Return job results from worker

Hi,

The example below runs 3 goroutine workers that handle incoming jobs. This works fine for now. However, where I am stuck is, returning results per jobs. How do I accomplish this? Ideally, as soon as a job X is done, I should get the result back. https://play.golang.org/p/o4211X0k7bp

Thanks

package main

import (
	"fmt"
	"time"
)

func main() {
	w := NewWorker()
	w.Start()

	for i := 0; i < 19; i++ {
		j := NewJob(i)
		w.Add(j)
		
		time.Sleep(time.Second)
	}

	select {}
}

// ----------------------------------------------------------------------------------------

type Job struct {
	id int
}

func NewJob(id int) *Job {
	return &Job{
		id: id,
	}
}

// ----------------------------------------------------------------------------------------

type Worker struct {
	total   int
	channel chan *Job
}

func NewWorker() *Worker {
	return &Worker{
		total:   3,
		channel: make(chan *Job, 100),
	}
}

func (w *Worker) Start() {
	for i := 1; i <= w.total; i++ {
		go w.run(i)
	}
}

func (w *Worker) Add(job *Job) {
	w.channel <- job
}

func (w *Worker) run(id int) {
	fmt.Println("worker", id, "started...")

	for {
		select {
		case job := <-w.channel:
			fmt.Println(id, "processing job", job.id)

			// This is the result
			// fmt.Sprintf("%d done @ %s", job.id, time.Now().UTC().String())
		default:
			time.Sleep(1 * time.Second)
			fmt.Println("sleeping")
		}
	}
}

@GoingToGo What do you mean by “get the result back?”

// This is the result
// fmt.Sprintf(“%d done @ %s”, job.id, time.Now().UTC().String())

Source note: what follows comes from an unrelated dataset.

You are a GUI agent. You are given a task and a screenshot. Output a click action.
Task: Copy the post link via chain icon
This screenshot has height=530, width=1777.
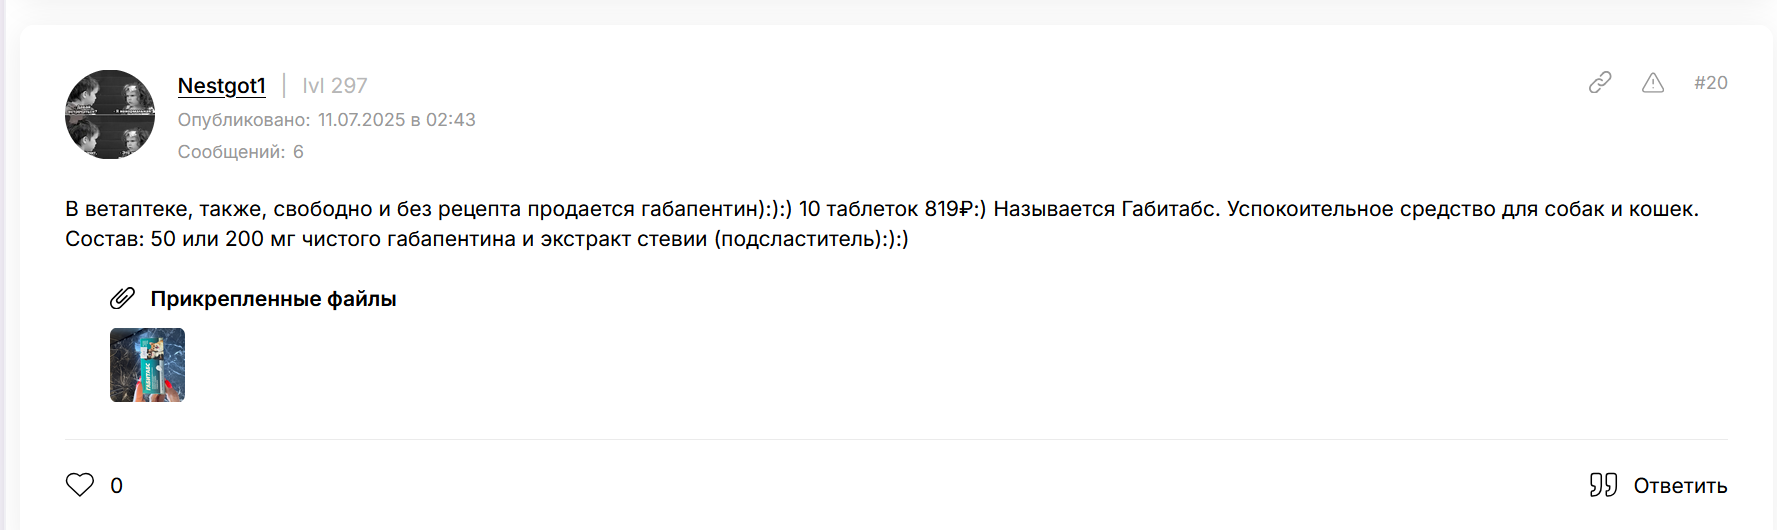coord(1600,83)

Assume that job X has been processed and I want to return fmt.Sprintf("%d done @ %s", job.id, time.Now().UTC().String()) as result FROM THE WORKER.

There is channel exactly for this purpose.

Go by Example - Worker Pools

You could do it like this: https://play.golang.org/p/K26RKFauS4D

@skillian

I’ve literally completed about 5 minutes before your answer and looks 90% same as yours. However, the remaining 10% looks much cleaner than mine so I shall benefit from your example.

Thank you very much for the time spent though. Much appreciated.

@skillian

Two things.

  1. Your workers exit when there is no job but they should always be up and running so the application should never exit.
  2. How do we know if the result channel is empty in main()? I need to print something in such case.

This is my version without your changes so far: https://play.golang.org/p/AiqLLq1CLPd
Only need to address the 2nd point above but don’t know how.

@GoingToGo If the workers need to stay alive for the lifetime of the program, what does it mean for the result channel to be empty? You can do this:

// Print results.
loop:
for {
	select {
	case res, ok := <-w.Result():
		if !ok {
			// channel closed
			break loop
		}
		fmt.Println(res)
	default:
		fmt.Println("channel empty (for now)")
	}
}

But this will print "channel empty (for now)" over and over again until you get a result. You could add a time.Sleep(1 * time.Second), but then if 10 results complete very quickly in succession, it’ll take >1 second to handle each result.

Can you elaborate more on what you’re trying to do? What’s the requirement behind needing to print something when there are no more results? Do you just want to see that the program is still alive, like a heartbeat?

This is an experimental project to understand how channels and goroutines are used to build long running applications. Based on my use case, this is what I am doing.

This is a CLI app that listens for incoming requests and processes them before returning the results for each request. If a new request comes in, it prints “in”, once completed “out”, while waiting “waiting” (job channel is empty) and “empty” (result channel is empty) on the terminal so four scenarios.

I know some parts don’t make sense but at least it is more like for learning practises.